A phenomenon that is worth mentioning is the main effect of coffee on your physiology. Caffeine directly opposes the feeling that we need to sleep (as with our restless goats we mentioned earlier). Caffeine competes with adenosine (a neurotransmitter that induces sleep) for the same receptor sites and blocks the signal that makes you feel sleepy. It acts as an adenosine-receptor antagonist.

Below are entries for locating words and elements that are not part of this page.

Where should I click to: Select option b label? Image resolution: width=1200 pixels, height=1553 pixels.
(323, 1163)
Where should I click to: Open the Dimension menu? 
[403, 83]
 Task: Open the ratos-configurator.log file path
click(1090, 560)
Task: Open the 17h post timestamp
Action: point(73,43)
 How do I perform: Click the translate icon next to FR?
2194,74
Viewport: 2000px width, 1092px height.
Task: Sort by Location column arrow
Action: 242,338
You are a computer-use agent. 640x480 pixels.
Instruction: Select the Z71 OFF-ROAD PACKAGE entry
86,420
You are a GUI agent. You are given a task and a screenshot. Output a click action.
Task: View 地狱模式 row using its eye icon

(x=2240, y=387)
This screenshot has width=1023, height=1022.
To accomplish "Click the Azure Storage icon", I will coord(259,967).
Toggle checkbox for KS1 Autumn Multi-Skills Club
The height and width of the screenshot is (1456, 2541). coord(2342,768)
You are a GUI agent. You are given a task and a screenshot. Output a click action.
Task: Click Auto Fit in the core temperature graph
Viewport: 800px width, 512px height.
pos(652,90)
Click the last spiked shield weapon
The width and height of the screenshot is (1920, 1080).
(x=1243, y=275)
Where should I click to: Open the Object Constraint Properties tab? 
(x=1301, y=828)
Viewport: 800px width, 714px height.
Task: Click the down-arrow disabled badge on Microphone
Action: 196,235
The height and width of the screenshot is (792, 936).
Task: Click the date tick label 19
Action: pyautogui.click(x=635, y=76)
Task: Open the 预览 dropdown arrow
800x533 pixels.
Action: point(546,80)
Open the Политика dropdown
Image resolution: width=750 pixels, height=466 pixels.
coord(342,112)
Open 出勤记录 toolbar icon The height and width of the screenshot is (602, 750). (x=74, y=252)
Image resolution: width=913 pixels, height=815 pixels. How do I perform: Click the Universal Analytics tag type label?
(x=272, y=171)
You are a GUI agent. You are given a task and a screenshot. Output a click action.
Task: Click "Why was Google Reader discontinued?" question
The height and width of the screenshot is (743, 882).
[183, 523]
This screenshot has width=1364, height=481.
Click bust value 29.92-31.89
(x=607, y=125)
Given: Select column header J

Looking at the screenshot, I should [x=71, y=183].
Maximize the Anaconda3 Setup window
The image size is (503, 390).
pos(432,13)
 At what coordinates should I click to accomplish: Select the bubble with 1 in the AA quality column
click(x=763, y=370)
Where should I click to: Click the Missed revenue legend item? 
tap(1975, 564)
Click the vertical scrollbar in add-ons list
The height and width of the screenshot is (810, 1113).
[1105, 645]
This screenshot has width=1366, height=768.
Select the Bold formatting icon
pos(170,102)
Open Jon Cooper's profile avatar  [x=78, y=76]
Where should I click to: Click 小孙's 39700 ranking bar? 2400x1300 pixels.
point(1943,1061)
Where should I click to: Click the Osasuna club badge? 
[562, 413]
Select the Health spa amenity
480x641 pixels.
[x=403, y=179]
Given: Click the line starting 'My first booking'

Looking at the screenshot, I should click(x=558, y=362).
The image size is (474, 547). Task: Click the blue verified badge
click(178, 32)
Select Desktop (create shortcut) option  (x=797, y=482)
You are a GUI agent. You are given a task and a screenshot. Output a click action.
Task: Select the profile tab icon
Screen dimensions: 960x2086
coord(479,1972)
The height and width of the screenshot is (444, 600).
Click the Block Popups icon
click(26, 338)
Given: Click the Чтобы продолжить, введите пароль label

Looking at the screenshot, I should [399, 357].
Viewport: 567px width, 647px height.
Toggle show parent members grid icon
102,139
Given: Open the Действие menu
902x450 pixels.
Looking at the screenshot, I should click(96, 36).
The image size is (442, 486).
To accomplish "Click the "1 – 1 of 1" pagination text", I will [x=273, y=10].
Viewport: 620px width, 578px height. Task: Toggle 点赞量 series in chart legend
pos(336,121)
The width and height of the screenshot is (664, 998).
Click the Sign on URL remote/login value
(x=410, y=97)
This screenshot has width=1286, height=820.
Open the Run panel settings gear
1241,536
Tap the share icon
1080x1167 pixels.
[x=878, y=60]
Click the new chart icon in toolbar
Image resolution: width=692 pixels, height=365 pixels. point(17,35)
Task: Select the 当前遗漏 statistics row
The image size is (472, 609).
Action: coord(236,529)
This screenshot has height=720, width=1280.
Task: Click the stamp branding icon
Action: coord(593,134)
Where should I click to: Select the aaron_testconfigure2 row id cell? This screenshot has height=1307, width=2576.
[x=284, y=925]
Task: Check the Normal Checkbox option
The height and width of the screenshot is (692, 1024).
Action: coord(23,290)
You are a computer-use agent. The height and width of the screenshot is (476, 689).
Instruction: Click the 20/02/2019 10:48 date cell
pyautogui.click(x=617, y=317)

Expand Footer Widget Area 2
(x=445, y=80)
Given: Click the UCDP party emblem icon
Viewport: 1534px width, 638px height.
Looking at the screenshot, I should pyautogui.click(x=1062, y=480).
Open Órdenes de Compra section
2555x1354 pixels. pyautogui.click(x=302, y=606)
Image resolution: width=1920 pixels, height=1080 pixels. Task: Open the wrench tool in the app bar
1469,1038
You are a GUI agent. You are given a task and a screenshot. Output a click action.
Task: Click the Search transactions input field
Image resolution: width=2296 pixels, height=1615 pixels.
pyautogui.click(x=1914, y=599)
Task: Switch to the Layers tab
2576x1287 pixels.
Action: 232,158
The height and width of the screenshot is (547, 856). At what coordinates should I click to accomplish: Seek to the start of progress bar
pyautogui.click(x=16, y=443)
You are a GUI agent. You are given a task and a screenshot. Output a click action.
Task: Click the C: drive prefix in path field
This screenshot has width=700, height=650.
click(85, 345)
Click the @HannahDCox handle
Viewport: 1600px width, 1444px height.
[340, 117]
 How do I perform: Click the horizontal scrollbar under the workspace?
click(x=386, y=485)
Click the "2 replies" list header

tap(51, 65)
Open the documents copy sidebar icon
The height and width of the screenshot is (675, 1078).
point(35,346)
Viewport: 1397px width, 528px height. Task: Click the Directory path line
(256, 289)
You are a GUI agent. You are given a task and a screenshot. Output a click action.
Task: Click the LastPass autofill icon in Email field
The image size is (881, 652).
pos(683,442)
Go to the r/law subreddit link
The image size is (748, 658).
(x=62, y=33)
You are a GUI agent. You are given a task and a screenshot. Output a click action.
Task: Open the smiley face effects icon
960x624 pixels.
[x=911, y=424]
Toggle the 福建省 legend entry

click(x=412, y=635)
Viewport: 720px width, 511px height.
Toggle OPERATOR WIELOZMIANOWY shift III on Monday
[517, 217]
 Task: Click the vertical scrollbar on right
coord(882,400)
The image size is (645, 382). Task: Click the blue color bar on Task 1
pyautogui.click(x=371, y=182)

Coffee has a half-life of 5-7 hours (half-life is the time it takes your body to remove 50% of a drug’s concentration) during which time it occupies these receptors, negating the effect of adenosine. The caffeine will slowly be broken by a different enzyme from the liver and the receptor sites will eventually be made available once again. This whole process explains what made our goats a bit perky!
A study from the University of Southampton that was published last week on June 22nd in the BMC Public Health online journal now also suggests that drinking coffee offers protection against liver cancer and chronic liver disease. This is perhaps more significant than you realise as since the 1970’s deaths due to liver disease have increased by 400%.
This is in stark contrast to other major diseases such as heart disease or cancer which have declined or remained stable. Like many modern health problems liver disease is generally a non-communicable and preventable disease. 90% of liver disease is connected to alcohol, viral hepatitis and obesity. In the UK one thousand liver transplants are performed each year and at any one time there are 350 people on the liver transplant list.
Latest Research Demonstrates that Coffee Consumption reduces chances of Liver Cancer
The study analysed data from 485,585 participants in the UK. They did this by accessing the UK Biobank. The UK Biobank is a remarkably interesting resource. It is a large-scale biomedical database and research resource. It contains in-depth genetic and health information from half a million UK participants. The database is globally accessible to approved researchers undertaking vital research into the most common and life-threatening diseases.
All participants that they chose were aged 40 to 69 when they signed up to the project, with 384,818 indicating that they were coffee drinkers at the outset compared with 109,767 who did not drink coffee at all. The study researched the general liver health of the participants over an 11-year period. Within the cohort they found 3,600 cases of chronic liver disease, with 301 deaths, and 1,839 cases of simple fatty liver disease.
When the numbers were crunched analysis discovered that those who drank any amount, and any sort of coffee had a 20% lower risk of developing chronic liver disease or fatty liver disease than those who did not drink coffee. These conclusions also factored things like smoking, obesity and alcohol consumption. The coffee drinkers also had a 49% lower risk of dying from chronic liver disease.
The results also suggested that magnitude of the effect increased with the amount of coffee consumed, up to about three to four cups a day, ‘beyond which further increases in consumption provided no additional benefit’.
It is important to remember that singularly drinking coffee will not protect your liver and that there are obviously other lifestyle factors which are important such as eating well, exercising, and moderating alcohol intake. However, it could be an effective intervention for those people who are at high risk.